2= squared
x2+y2+z2+36 then square rooted and then the number must be rational.
I need x y and z. I already used 10 8 and 5
To find values for x, y, and z such that the expression x^2 + y^2 + z^2 + 36 results in a rational square root, we can follow these steps:
Step 1: Start with the given expression: x^2 + y^2 + z^2 + 36.
Step 2: Square root the expression: √(x^2 + y^2 + z^2 + 36).
Step 3: Simplify the expression and make it rational: √(x^2 + y^2 + z^2 + 36) = rational.
Step 4: Substitute the known values of x, y, and z (in this case, x = 10, y = 8, z = 5) into the expression: √(10^2 + 8^2 + 5^2 + 36).
Step 5: Calculate the square root expression with the substituted values: √(100 + 64 + 25 + 36) = √(225 + 36) = √261.
At this point, we need to determine whether √261 is a rational number or not. A rational number is any number that can be written as a fraction, where the numerator and the denominator are both integers.

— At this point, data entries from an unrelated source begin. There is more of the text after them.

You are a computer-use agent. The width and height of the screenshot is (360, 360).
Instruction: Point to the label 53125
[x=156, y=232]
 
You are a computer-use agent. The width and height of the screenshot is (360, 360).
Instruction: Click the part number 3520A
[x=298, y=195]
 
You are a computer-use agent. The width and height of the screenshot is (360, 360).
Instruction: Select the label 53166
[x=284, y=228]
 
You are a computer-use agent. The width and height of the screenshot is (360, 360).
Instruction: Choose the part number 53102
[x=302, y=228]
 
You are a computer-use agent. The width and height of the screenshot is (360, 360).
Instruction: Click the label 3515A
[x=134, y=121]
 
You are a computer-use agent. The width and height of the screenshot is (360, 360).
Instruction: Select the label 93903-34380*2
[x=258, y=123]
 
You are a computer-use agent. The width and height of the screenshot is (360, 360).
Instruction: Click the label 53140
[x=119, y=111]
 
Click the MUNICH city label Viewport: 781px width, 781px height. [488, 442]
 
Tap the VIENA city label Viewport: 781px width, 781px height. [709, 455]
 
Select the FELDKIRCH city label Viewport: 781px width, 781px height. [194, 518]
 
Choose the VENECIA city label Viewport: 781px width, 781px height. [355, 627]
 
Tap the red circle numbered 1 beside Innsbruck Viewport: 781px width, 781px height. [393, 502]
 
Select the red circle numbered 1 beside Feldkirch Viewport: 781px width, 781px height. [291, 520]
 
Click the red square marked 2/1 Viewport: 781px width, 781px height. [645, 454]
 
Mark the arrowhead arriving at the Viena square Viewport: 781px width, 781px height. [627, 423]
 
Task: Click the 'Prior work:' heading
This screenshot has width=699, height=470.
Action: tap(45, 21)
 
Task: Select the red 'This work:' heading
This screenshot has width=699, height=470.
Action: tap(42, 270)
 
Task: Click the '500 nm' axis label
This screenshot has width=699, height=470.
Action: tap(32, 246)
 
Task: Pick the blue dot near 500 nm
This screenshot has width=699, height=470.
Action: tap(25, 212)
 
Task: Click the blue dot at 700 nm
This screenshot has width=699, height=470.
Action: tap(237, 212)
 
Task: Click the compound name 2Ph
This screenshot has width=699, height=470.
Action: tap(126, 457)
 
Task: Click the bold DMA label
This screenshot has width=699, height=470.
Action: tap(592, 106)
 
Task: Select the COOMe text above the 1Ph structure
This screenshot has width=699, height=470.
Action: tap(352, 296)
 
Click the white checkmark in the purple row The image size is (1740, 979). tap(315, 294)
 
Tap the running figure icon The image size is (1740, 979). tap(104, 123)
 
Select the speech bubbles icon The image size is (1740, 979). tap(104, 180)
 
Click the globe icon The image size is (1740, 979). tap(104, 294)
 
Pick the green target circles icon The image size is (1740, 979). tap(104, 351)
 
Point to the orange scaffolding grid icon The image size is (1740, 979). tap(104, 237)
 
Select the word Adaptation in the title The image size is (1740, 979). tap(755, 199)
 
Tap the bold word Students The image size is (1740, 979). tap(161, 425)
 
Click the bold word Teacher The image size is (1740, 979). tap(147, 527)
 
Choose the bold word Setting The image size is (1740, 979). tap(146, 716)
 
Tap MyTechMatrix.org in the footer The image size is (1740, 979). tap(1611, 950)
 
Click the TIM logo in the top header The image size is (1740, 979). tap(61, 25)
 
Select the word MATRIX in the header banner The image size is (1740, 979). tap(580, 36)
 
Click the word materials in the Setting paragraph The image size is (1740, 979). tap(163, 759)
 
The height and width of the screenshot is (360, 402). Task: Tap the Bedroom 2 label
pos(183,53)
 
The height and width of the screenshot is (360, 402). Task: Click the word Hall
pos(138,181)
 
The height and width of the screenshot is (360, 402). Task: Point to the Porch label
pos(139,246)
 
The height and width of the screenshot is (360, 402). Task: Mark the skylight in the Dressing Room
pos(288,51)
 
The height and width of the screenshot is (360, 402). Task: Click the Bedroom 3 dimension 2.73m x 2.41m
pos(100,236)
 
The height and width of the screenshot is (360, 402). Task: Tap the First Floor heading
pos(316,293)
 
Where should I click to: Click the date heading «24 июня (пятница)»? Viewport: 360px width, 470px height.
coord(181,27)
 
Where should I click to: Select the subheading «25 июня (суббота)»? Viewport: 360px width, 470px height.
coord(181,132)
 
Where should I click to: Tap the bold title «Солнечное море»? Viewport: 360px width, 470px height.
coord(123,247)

To determine if √261 is rational, we need to check if it can be expressed as a fraction (i.e., a rational number) or not.
By calculating the square root of 261, we find that √261 ≈ 16.155494... (the decimal value is approximate).
Since √261 is not a perfect square and cannot be expressed as a fraction, it is an irrational number. Therefore, it is not possible to find specific values for x, y, and z that satisfy the given conditions and result in a rational square root.